WHAT THE EXERCISE ASKS: Please begin at the line that has "The height and width of the screenshot is (1456, 819)." and continue through the end of the material, rewriting those lines with "Identify" swapped for "Find" and everything else unchanged. Leave the pictures out of your answer.

(Item position entries)
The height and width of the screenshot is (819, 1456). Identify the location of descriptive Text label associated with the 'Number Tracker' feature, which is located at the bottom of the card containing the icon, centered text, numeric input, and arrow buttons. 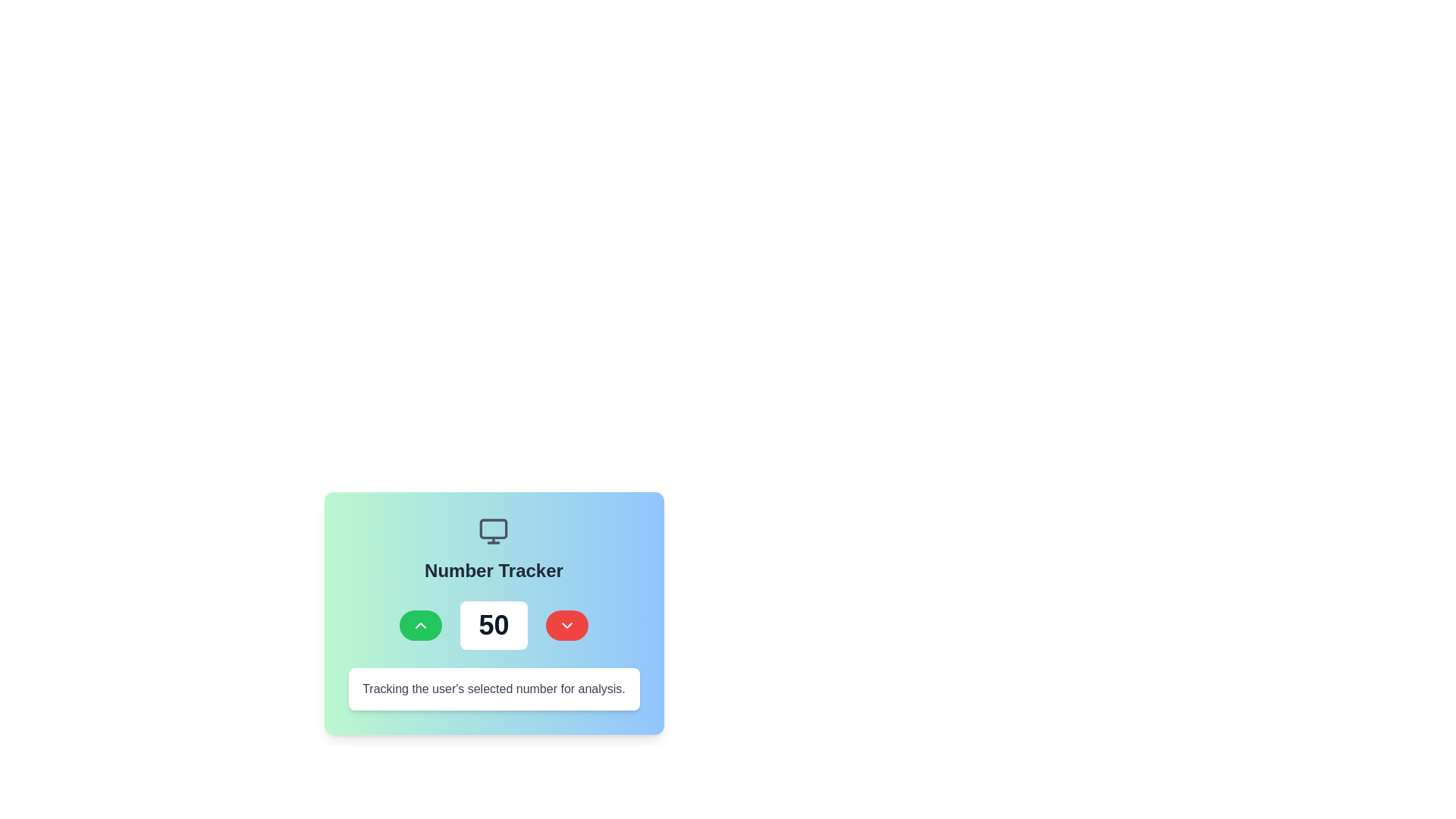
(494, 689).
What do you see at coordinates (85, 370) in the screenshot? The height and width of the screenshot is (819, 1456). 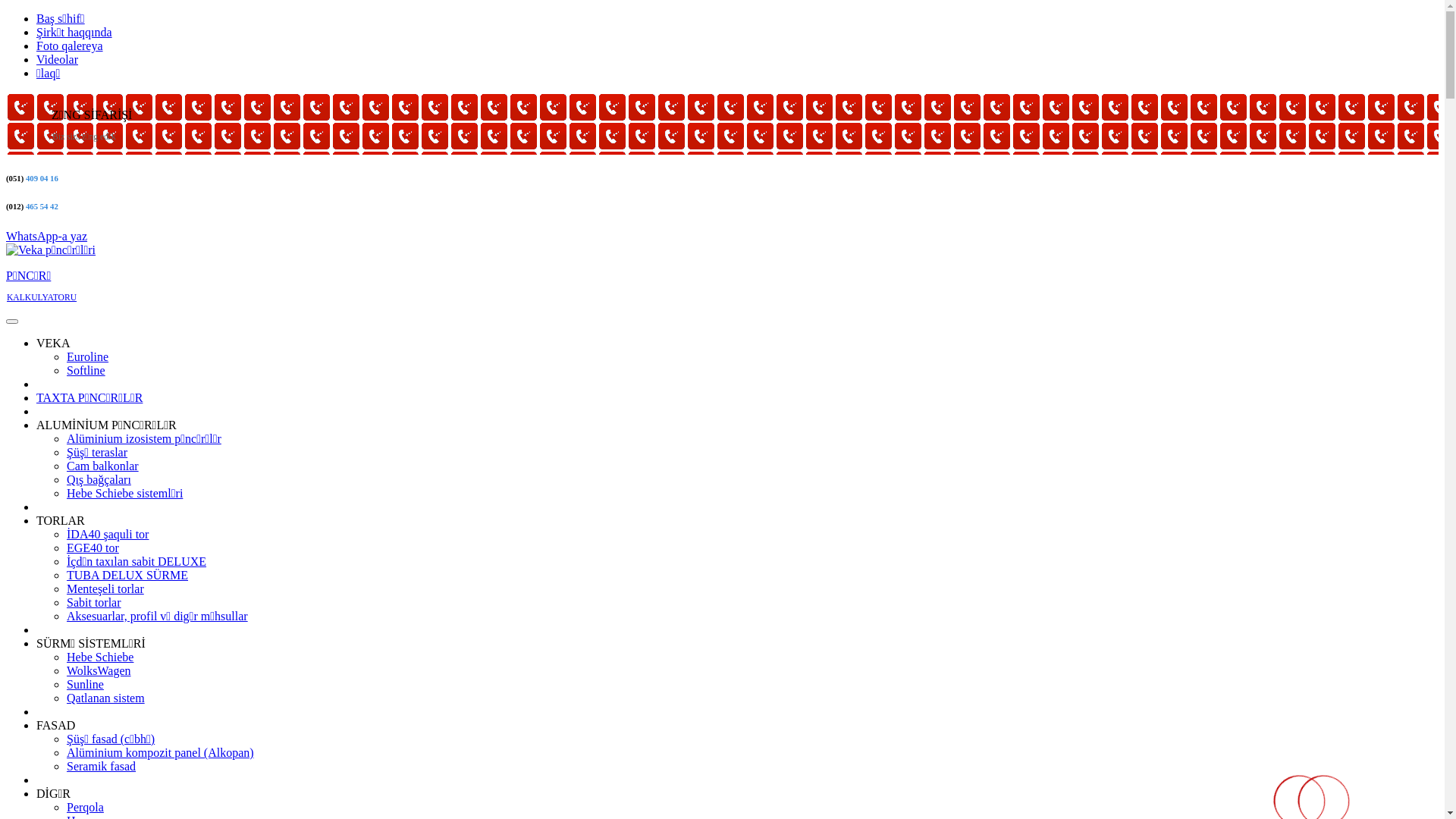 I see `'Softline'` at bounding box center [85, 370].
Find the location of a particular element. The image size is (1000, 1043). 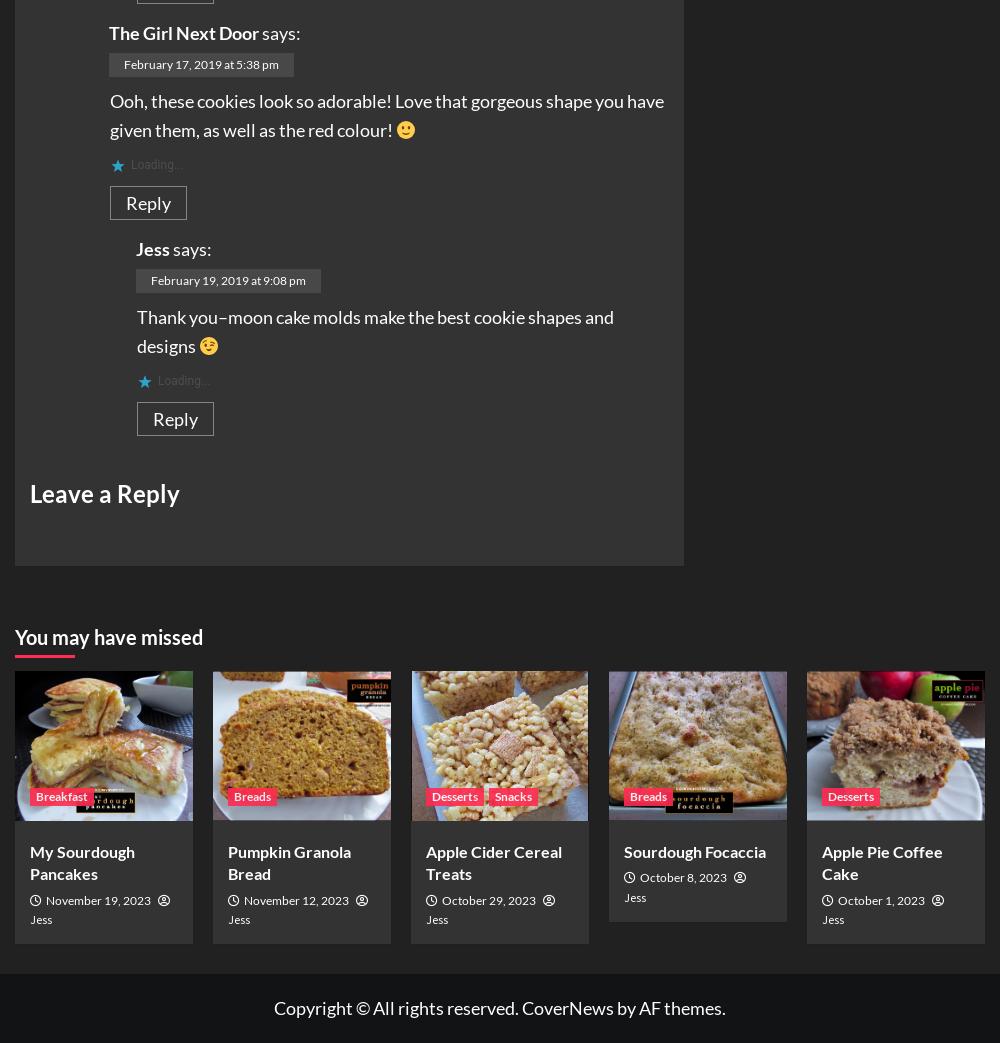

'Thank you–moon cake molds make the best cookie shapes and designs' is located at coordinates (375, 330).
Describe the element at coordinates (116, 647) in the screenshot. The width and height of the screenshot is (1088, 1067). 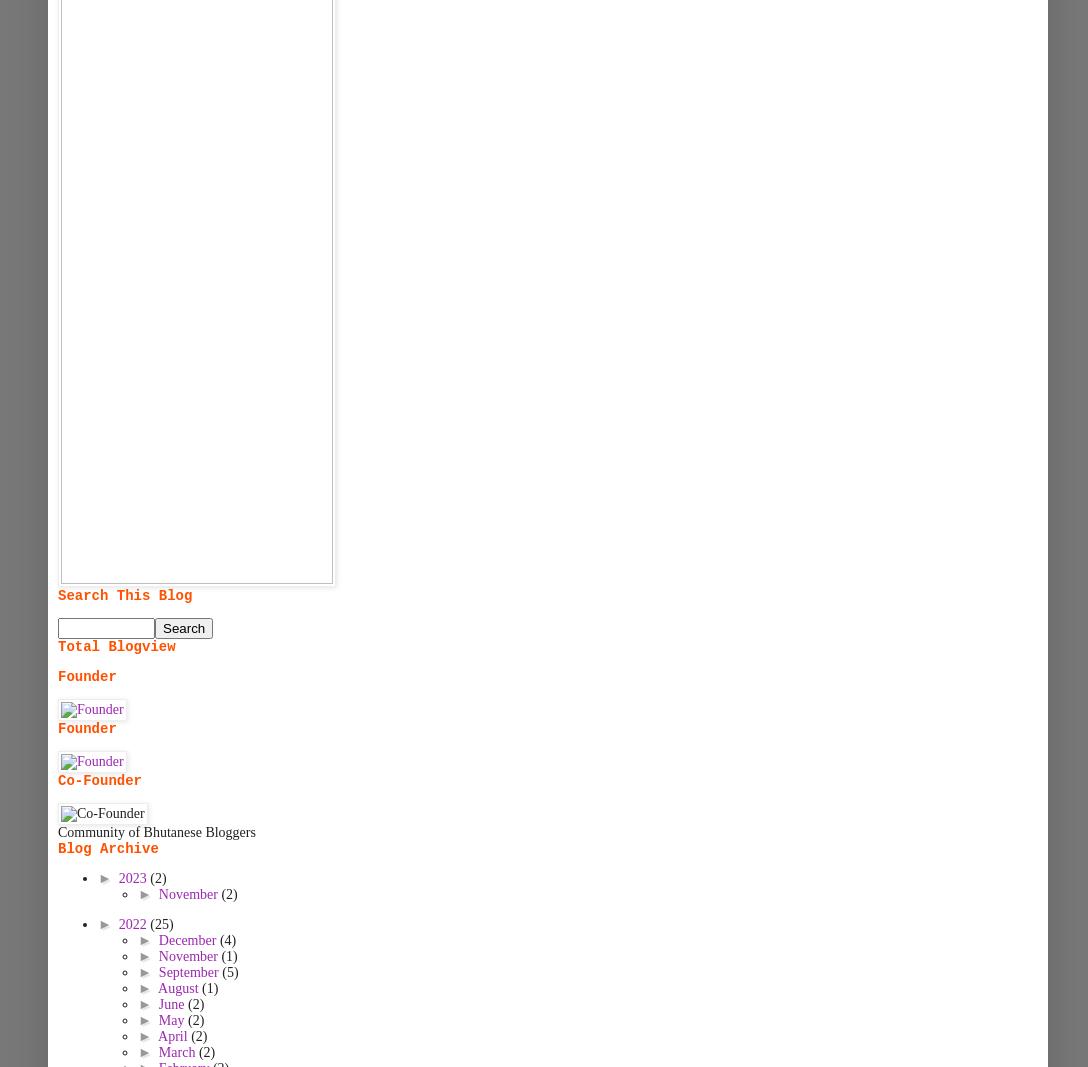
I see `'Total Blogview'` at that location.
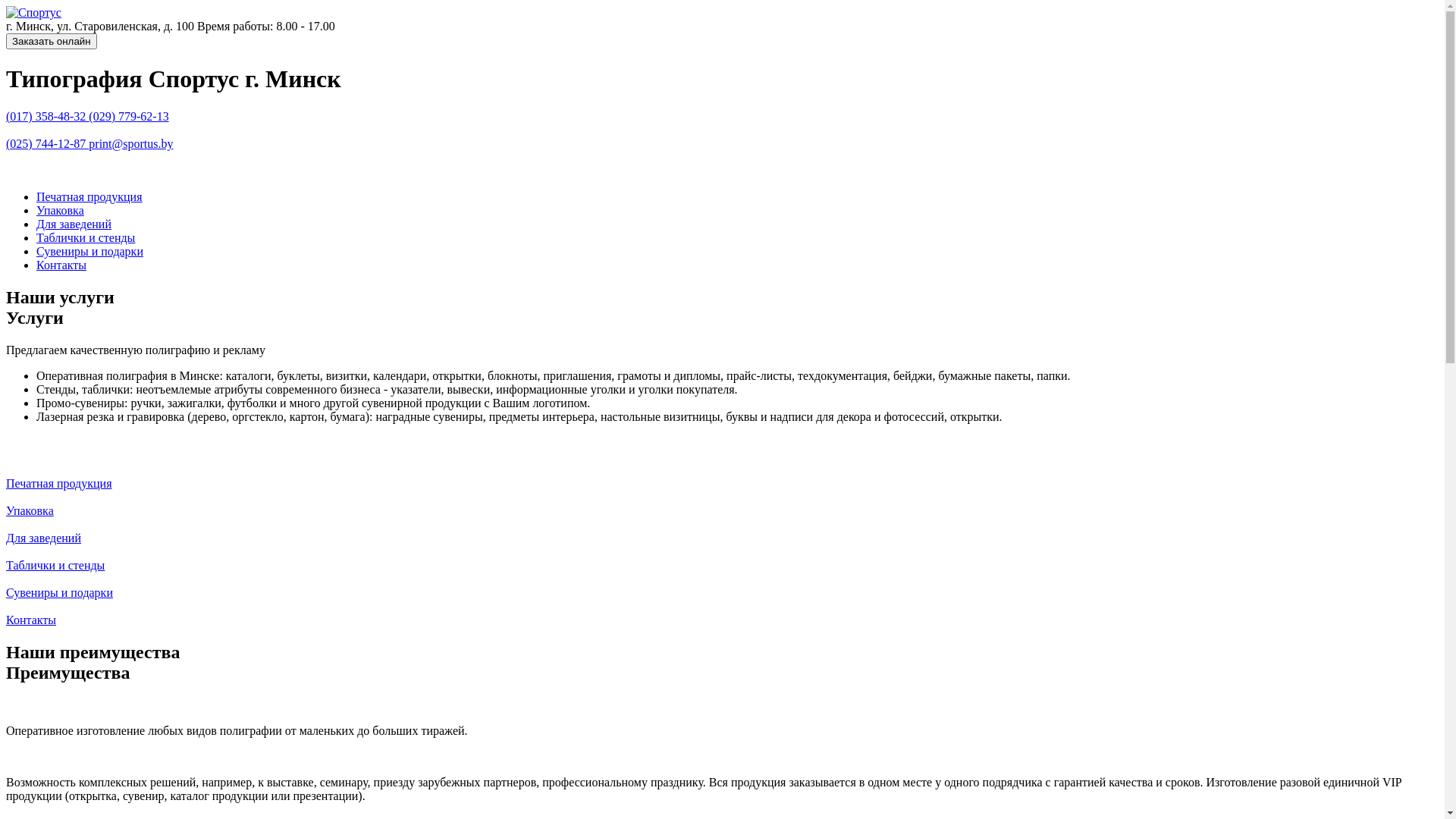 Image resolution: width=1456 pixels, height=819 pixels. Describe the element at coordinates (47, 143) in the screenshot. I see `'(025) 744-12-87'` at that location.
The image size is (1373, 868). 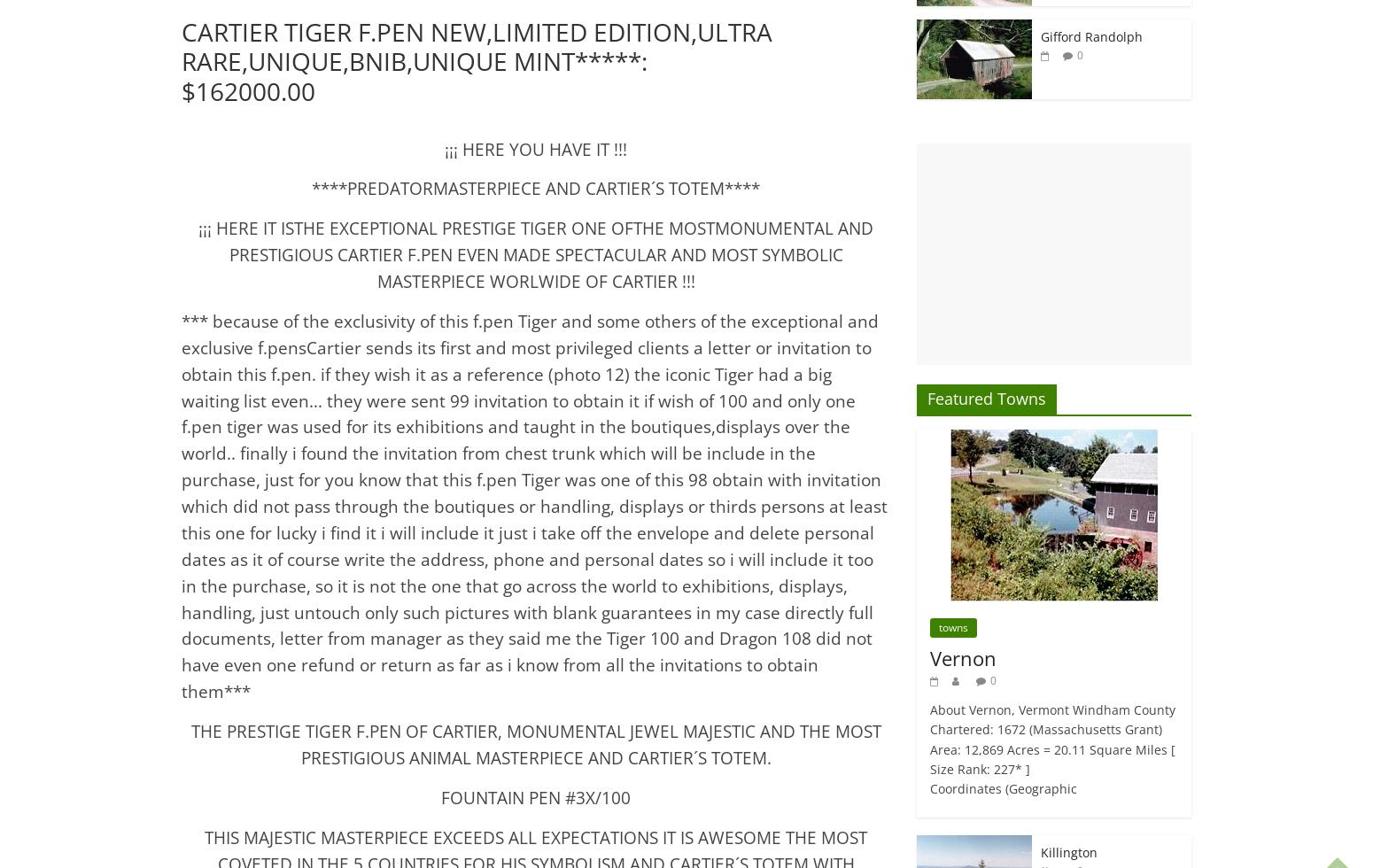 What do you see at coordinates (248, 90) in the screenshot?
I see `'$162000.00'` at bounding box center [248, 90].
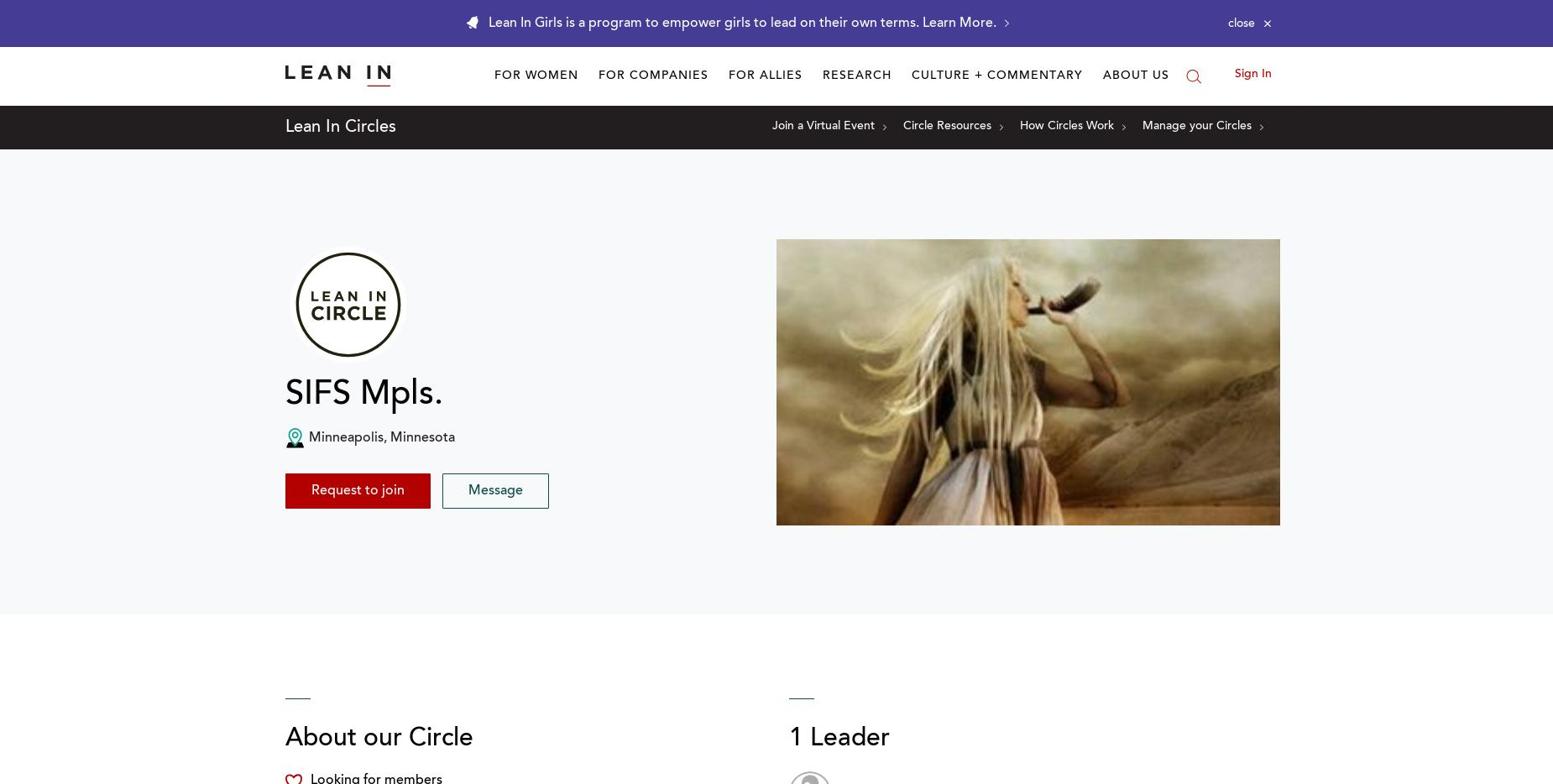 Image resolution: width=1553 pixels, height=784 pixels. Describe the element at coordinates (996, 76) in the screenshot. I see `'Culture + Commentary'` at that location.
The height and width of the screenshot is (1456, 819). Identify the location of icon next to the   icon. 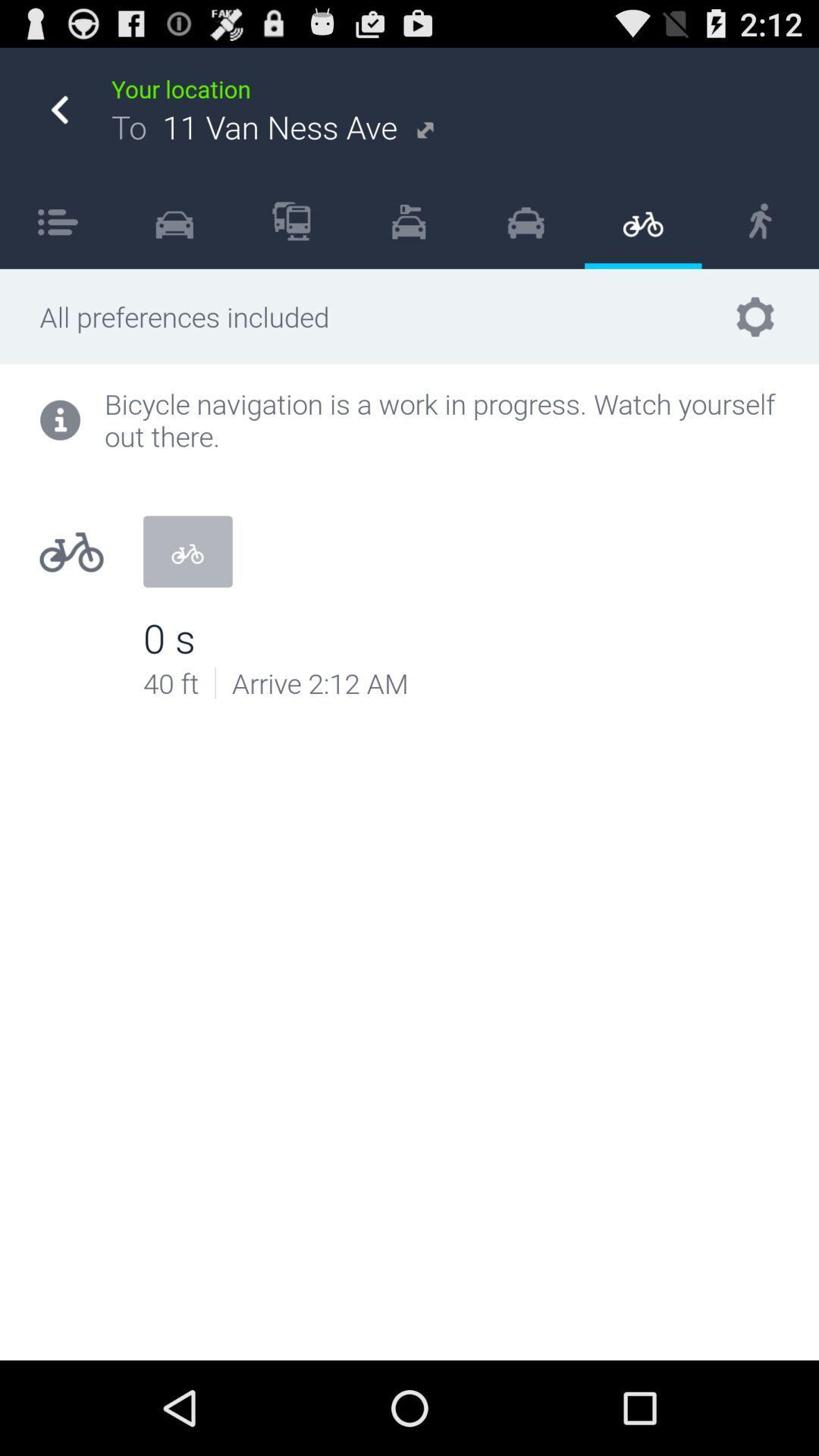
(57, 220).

COMPLETED EXERCISE:
The height and width of the screenshot is (1456, 819). Find the location of icon next to the   icon. 
(57, 220).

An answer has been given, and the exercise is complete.